I just found out via Evhead that the World Scrabble Championship 2001 ended a couple of days ago. The defending champion was a Canadian, Joel Wapnick. He went to the final round this time, but finally lost to Brian Cappelletto of the US. The games page lets you view the board at each step of every game. Very interesting stuff for Scrabble aficionados.

One word that I noticed popped up in a couple of games is "gajo". Of course, I couldn't find it in any normal dictionary, but I figured it would be in the Official Scrabble Players Dictionary. Not there either, and I have the latest edition of that. Alas, this wonderful word I was hoping to play against my Dad (we play using the CD-ROM version over the internet) is found only in the Official Scrabble Words list (OSW), which is apparently used only in certain competitions. The CD-ROM game definitely won't know about it. I might consider trying to play it anyway, but Dad is much better than I at memorizing those 2-, 3-, and 4-letter word lists. He'd probably bust me in a second.

In a bizarre postscript, curious what this word meant, I googled it and found this page. "Gajo" derives from the name "Ghazi," which belonged to "a Mohammadan warrior, a slayer of infidels" who ruled around 1000 AD from his eponymous city, located in—yep, you guessed it—Afghanistan.

Zwicker on "Terrorism"

Looks like someone has been reading his Chomsky. (Via Damian)

Why I Am Not a Muslim

Why I Am Not a Muslim looks interesting. According to Chris Mooney of the American Prospect:

[it] makes Salman Rushdie's The Satanic Verses look like bush-league blasphemy. A dense treatise modeled after Bertrand Russell's famous 1927 essay "Why I Am Not a Christian," the work presents a strident historical, moral, and philosophical indictment of Islam and advocates not just a firm separation of mosque and state but outright atheism.
What's funny is that, according to Mooney's article, the American religious right is seizing upon the book as ammunition against Islam:
The irony of fundamentalist Christians purchasing this atheistic tome is not lost on [Ibn] Warraq [the author], who comments, "The Christian right will find my book extremely embarrassing."
Somehow, I doubt many will appreciate the irony enough to be embarrassed. (Via ALD)

Chomsky Exposed

I was introduced to Noam Chomsky's ideas ten years ago in a York University Socialist Indoctrination—um, I mean Social Sciences—class. I remember being amazed at the lunacy of his conspiracy theories, and struck by the paucity of evidence backing them up. As they say, extraordinary claims require extraordinary evidence. Chomsky, however, seems content to suggest and imply evidence where none exists. Or, just make things up. Here's a nice article exposing and analyzing some of his lies and distortions regarding the war. (Via andrewsullivan.com)

18 December 2001  

Roolaart on Winer vs. Locke

harryroolaart.com has a play-by-play account—complete with color commentary—of the Winer vs. Locke Microsoft debate I mentioned a while back.

17 December 2001  

Eva Cassidy

Rosie O'Donnell had Tim Allen on today promoting his new movie Joe Somebody. Not being a huge Tim Allen fan, I was preparing to tune out as they rolled a clip. But I was stopped short when I heard the background music: Eva Cassidy's "Songbird".

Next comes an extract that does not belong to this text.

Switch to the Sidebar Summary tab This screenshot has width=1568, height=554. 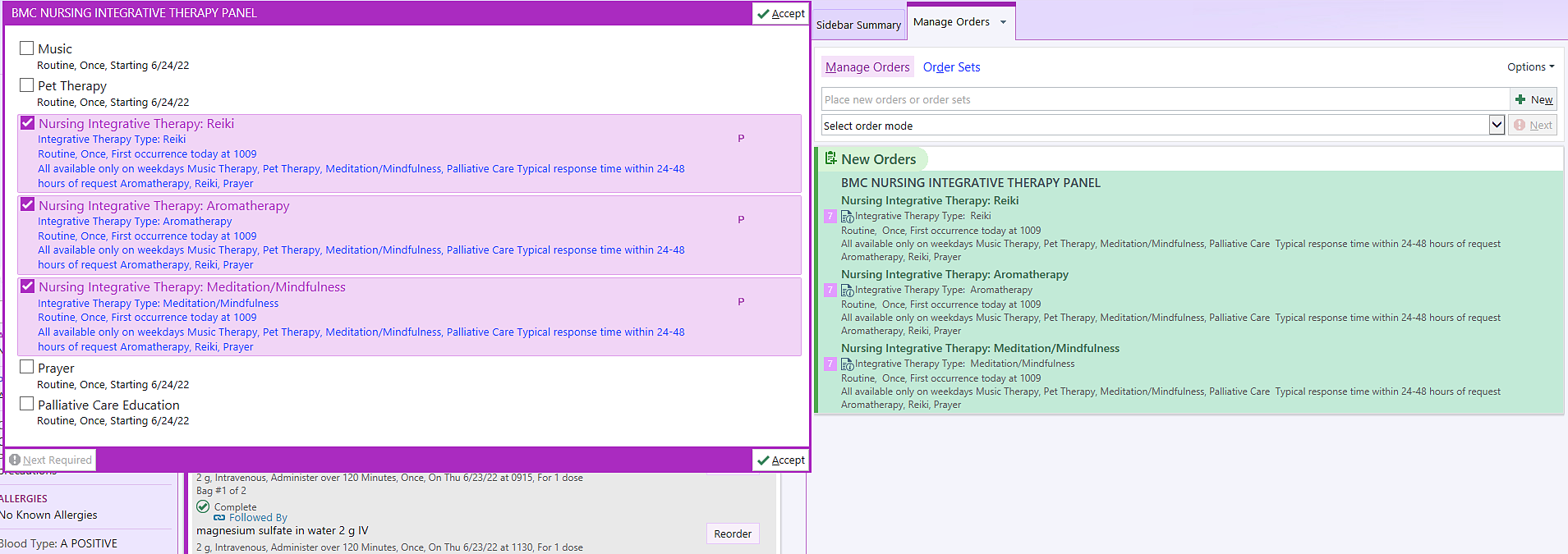(x=858, y=25)
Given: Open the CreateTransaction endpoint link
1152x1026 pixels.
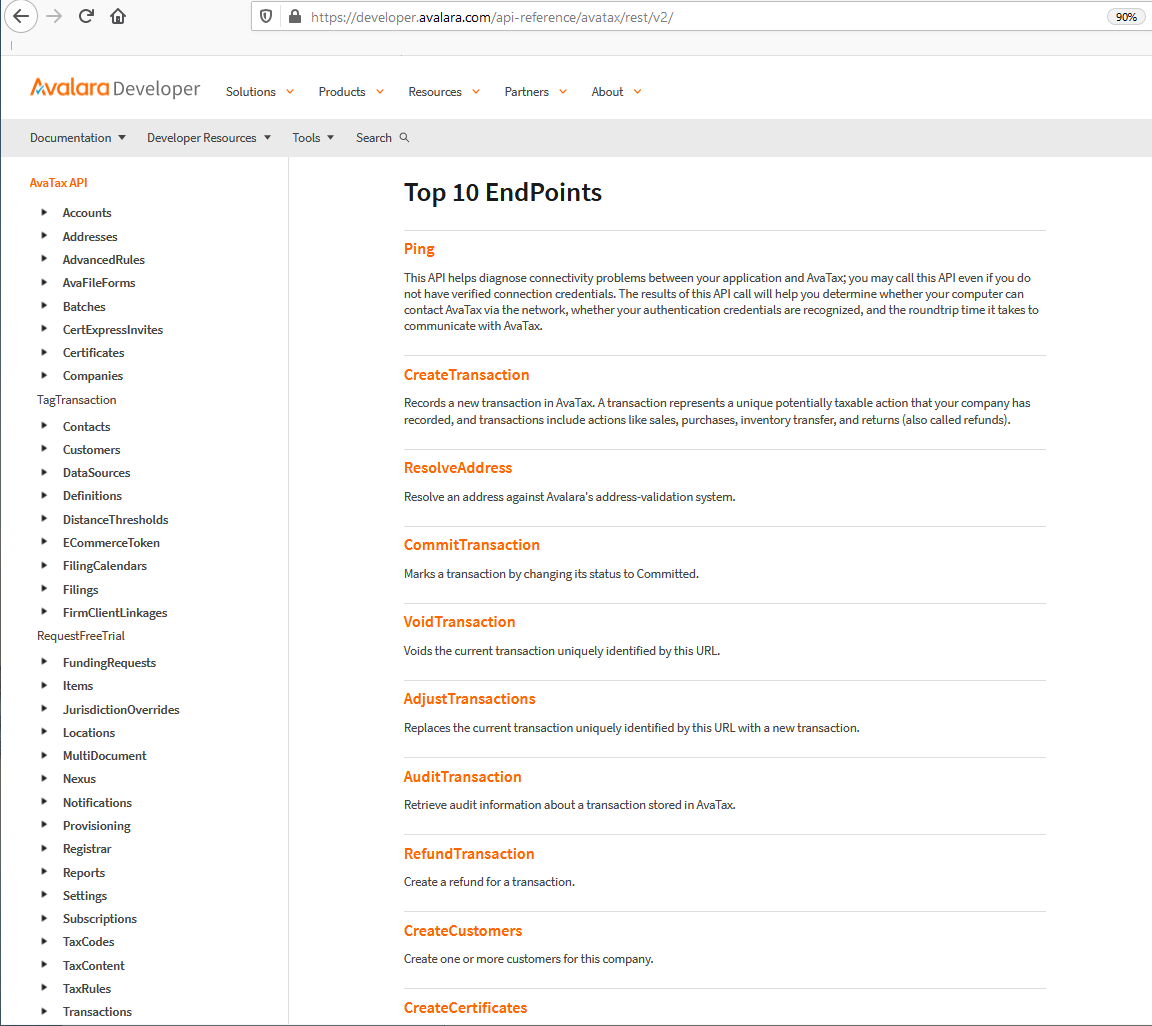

I discovered Eva Cassidy about a year ago and was just floored by her gorgeous voice and her way with a song. Her cover of Sting's "Fields of Gold" is shiver-inducing, as is her treatment of "Somewhere Over the Rainbow". She makes you forget anyone else ever sang those songs. Eva Cassidy died in 1996 at age 33, never having had any commercial success.

Hearing "Songbird," I checked out the main site for Eva Cassidy information and found that the Songbird album hit Number 1 on the UK charts back in March and remains hovering near 50th position today. Incredible. I hope it's just the beginning of her music's climb to the stature it deserves.

Drivel From Bifurcated Rivets

Bifurcated Rivets points to the NSA museum site, which mentions the National Vigilance Park. The NSA says:

The Park honors the many aerial reconnaissance crews who lost their lives in the performance of their duties. The Park currently hosts two displays; one dedicated to a C-130A which was downed by Soviet fighters over Soviet Armenia on 2 September 1958, and a U.S. Army RU-8D dedicated to those who served in the Army Airborne Intelligence program during the Cold War.
Bifurcated Rivets says:
...amazing the double standards here. The spies who get shot down by Russians whilst invading their airspace are hnoured, but if they caught any Russians doing the same they would be evil scum!
I say (through the anger), amazing the moral equivalence here. The airspace of a dictatorial superpower which kills millions of its own citizens and is intent upon spreading its sphere of influence has no right to expect its airspace, or anything else it controls, to be respected. That it could be seen as anything but good that the US was spying on Russia, and that those pilots could be seen as anything but heros, is unfathomable. And to argue that it would be hypocrisy for the US to complain about Soviet spying requires more ignorance of what the two countries stood for than I can imagine.

Lileks Doubleheader

Lileks has two pieces up today! The bleat covers his failure to get a job due to the diversity police and the rant dissects Ted Rall's "We Lost the War" column.

16 December 2001  

Philosophical Health Check

Just what we all needed: another quiz! This one (from the same guys as this one) purports to "identify tensions or contradictions (a Tension Quotient) between various beliefs that you have." I have a very low 7% tension quotient. In only one pair of questions did they detect a contradiction:

You agreed that:
The environment should not be damaged unnecessarily in the pursuit of human ends
But disagreed that:
People should not journey by car if they can walk, cycle or take a train instead
Well, as they rightly point out in their explanation, "unnecessarily" is the critical word here. That it's possible to walk does not make it unnecessary to drive. (Via Bifurcated Rivets)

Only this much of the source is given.